Within the material below, locate the line with "Screen dimensions: 1024x965" and the line with "Task: Switch to the Layout tab", then return those two lines and all lines between them, exactly as written.

*****

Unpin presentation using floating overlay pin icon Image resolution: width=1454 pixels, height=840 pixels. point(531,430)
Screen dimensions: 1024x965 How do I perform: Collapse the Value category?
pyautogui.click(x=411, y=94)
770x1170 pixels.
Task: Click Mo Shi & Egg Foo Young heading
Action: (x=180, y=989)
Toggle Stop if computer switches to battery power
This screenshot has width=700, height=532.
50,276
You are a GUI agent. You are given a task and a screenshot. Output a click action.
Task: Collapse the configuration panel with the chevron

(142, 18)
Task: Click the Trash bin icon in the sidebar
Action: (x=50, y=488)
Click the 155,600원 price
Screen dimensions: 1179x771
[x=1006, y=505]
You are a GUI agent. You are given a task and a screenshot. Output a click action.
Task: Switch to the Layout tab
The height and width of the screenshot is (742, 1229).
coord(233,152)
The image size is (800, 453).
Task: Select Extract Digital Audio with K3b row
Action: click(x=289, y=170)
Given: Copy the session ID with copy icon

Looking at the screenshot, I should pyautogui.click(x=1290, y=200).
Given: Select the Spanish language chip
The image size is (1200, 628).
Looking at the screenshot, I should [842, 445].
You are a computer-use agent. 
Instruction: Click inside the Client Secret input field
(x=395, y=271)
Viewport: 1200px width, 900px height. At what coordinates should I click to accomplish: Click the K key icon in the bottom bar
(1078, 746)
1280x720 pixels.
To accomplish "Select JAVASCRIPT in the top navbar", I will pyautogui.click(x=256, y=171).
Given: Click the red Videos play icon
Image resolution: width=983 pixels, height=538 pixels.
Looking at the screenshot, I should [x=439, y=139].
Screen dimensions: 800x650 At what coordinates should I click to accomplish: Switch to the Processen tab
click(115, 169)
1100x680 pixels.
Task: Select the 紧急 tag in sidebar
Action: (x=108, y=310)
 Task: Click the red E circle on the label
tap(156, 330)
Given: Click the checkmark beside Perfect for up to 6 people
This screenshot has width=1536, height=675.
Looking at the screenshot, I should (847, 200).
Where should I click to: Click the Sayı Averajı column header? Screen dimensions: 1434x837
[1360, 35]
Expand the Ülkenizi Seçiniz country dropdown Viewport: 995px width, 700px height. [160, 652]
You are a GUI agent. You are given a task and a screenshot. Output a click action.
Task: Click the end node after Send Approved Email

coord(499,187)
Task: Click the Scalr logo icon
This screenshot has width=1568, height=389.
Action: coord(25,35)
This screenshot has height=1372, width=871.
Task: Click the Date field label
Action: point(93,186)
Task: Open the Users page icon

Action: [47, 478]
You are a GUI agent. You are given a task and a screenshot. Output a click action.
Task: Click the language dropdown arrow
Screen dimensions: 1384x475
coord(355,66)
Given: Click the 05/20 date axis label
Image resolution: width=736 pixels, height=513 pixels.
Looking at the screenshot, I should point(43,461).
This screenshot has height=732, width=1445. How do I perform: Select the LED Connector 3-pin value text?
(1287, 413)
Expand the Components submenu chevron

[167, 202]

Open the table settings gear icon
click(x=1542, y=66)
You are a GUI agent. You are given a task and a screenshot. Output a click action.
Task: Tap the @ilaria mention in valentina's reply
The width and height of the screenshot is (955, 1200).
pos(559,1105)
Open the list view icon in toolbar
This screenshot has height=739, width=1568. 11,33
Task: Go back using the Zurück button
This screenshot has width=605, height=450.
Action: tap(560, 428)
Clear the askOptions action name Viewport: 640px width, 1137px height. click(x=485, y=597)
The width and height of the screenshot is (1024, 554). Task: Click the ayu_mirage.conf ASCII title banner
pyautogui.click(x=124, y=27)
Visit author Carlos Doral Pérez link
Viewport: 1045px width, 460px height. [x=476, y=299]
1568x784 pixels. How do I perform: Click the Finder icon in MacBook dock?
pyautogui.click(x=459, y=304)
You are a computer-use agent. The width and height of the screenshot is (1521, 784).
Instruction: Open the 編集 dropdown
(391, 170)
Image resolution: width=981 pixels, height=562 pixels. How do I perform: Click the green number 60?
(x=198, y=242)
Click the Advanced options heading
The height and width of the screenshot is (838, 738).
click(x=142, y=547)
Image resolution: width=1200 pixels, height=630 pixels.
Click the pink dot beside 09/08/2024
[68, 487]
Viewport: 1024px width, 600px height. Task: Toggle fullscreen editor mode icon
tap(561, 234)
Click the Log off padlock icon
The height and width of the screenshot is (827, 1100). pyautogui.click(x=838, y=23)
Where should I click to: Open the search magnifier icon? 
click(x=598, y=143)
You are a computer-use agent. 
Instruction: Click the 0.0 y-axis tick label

*****

** Reply **
Screen dimensions: 1024x965 How do I perform: Collapse the Value category?
pyautogui.click(x=411, y=94)
770x1170 pixels.
Task: Click Mo Shi & Egg Foo Young heading
Action: (x=180, y=989)
Toggle Stop if computer switches to battery power
This screenshot has width=700, height=532.
50,276
You are a GUI agent. You are given a task and a screenshot. Output a click action.
Task: Collapse the configuration panel with the chevron

(142, 18)
Task: Click the Trash bin icon in the sidebar
Action: (x=50, y=488)
Click the 155,600원 price
Screen dimensions: 1179x771
[x=1006, y=505]
You are a GUI agent. You are given a task and a screenshot. Output a click action.
Task: Switch to the Layout tab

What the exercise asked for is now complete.